A newer version of this documentation is available.

Configuration

A description of the sections and properties defined in the sample config file, $CBES_HOME/config/example-connector-config.toml.

If this is your first time working with the TOML config file format, check out Nate Finch’s excellent Intro to TOML, or the official specification.

Group Membership

First, let’s define some terminology:

connector instance: A single connector process. When you run the cbes command, you are starting an instance of the connector. Sometimes referred to as a "connector worker", or simply an "instance."
connector group: A set of one or more connector instances configured to share the task of replicating from the same bucket.

The first section of the config file tells the connector instance which group it belongs to. A connector group is defined by configuring one or more connector instances to use the same group name.

[group]
  name = 'example-group' (1)

1	Each connector group must be assigned a unique name (in order to keep its replication checkpoints separate). The group name is required even if there is only one connector instance in the group.

Renaming a group invalidates its replication status checkpoint, causing the connector to start replicating from the beginning again. To preserve the checkpoint (i.e. the replication progress), run the cbes-checkpoint-backup command before renaming, and cbes-checkpoint-restore afterwards.

A group with more than once instance is called "distributed". Each instance in a distributed group must be told which part of the workload it is responsible for.

The default configuration is not distributed, since it specifies a group with only one member.

[group.static] (1)
  memberNumber = 1 (2)
  totalMembers = 1 (3)

1	This config section is named "static" because the group membership is predetermined. A future release is expected to introduce a "coordinated" mode that will allow instances to dynamically join and leave the group.
2	A value from 1 to 'totalMembers', inclusive. Each member in the group must be assigned a unique member number.
3	The total number of workers in the group.

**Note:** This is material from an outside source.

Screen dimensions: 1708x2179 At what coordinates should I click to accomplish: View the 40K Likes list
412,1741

To safely add or remove workers from a static group, first stop all running workers, then reconfigure them with the new 'totalMembers' value, and finally start all the workers again.

Metrics

Performance metrics may be written to a log file and/or exposed via HTTP to enable external monitoring.

[metrics]
  httpPort = 31415 (1)
  logInterval = '1m' (2)

1	Set the port number to `-1` to disable the embedded HTTP server.
2	"One minute." A value of '0m' disables metrics logging.

The metrics log file location defaults to CBES_HOME/logs/cbes-metrics.log. The location and retention policy can be changed by editing $CBES_HOME/config/log4j2.xml (consult the Log4j2 Configuration Manual for details).

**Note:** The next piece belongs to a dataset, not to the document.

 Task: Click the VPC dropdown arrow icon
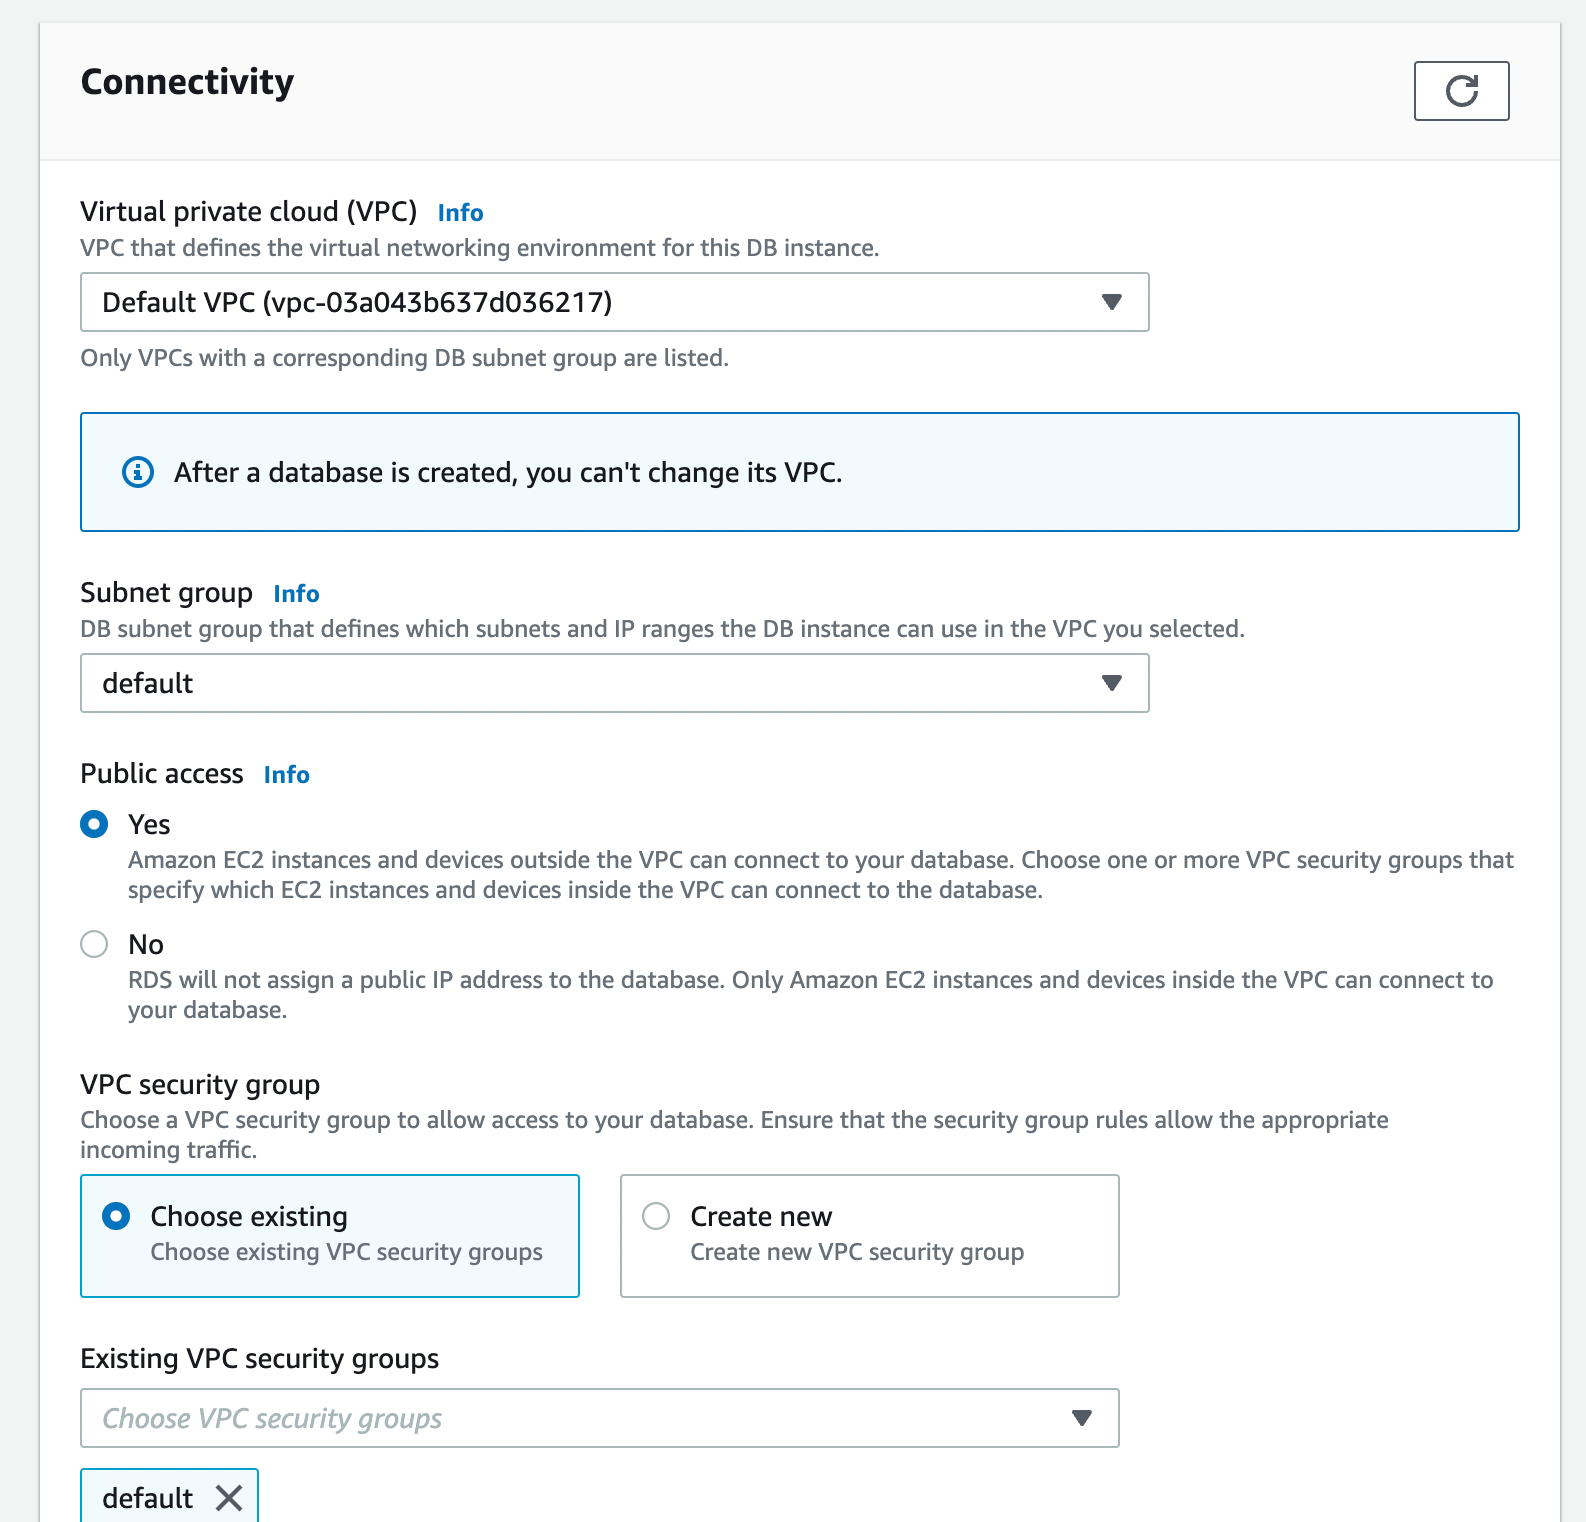(1111, 302)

Trust Store for Secure Connections

This is where you tell the connector how to access the keystore containing the certificates to trust when establishing TLS/SSL connections. For more details, see Setting Up Secure Connections. If you decide not to enable secure connections, you can ignore this section.

[truststore]
  path = 'path/to/truststore' (1)
  pathToPassword = 'secrets/truststore-password.toml' (2)

1	The filesystem path to the keystore containing the CA certificates for the Couchbase and/or Elasticsearch clusters. The base for a relative path is the connector installation directory.
2	Path to a separate TOML file with a single 'password' key. The base for a relative path is the connector installation directory.

Couchbase

Here’s where the Couchbase connection parameters and credentials are specified.

[couchbase]
  hosts = ['localhost'] (1)
  network = 'auto' (2)
  bucket = 'travel-sample' (3)
  metadataBucket = '' (4)
  username = 'Administrator' (5)
  pathToPassword = 'secrets/couchbase-password.toml' (6)
  secureConnection = false (7)

1	A list of bootstrap nodes for the Couchbase cluster. Multiple nodes can be specified like `['host1','host2']`.
2	The network selection strategy for connecting to a Couchbase Server cluster that advertises alternate addresses. A Couchbase node running inside a container environment (like Docker or Kubernetes) might be configured to advertise both its address within the container environment (known as its "default" address) as well as an "external" address for use by clients connecting from outside the environment. Setting the `network` config property to `default` or `external` forces the selection of the respective addresses. Setting the value to `auto` tells the connector to select whichever network contains the addresses specified in the `hosts` config property; this heuristic works well in most environments and is the recommended mode.
3	The source bucket to replicate from.
4	The bucket for storing metadata like replication checkpoint documents. Empty string means store metadata in the source bucket.
5	At a minimum, the Couchbase user must have the "Data DCP Reader" role for the source bucket, and "Data Reader" & "Data Writer" roles for the metadata bucket.
6	Path to a separate TOML file with a single 'password' key. The base for a relative path is the connector installation directory.
7	If you have configured the Trust Store section, set this to `true` to encrypt the Couchbase connections.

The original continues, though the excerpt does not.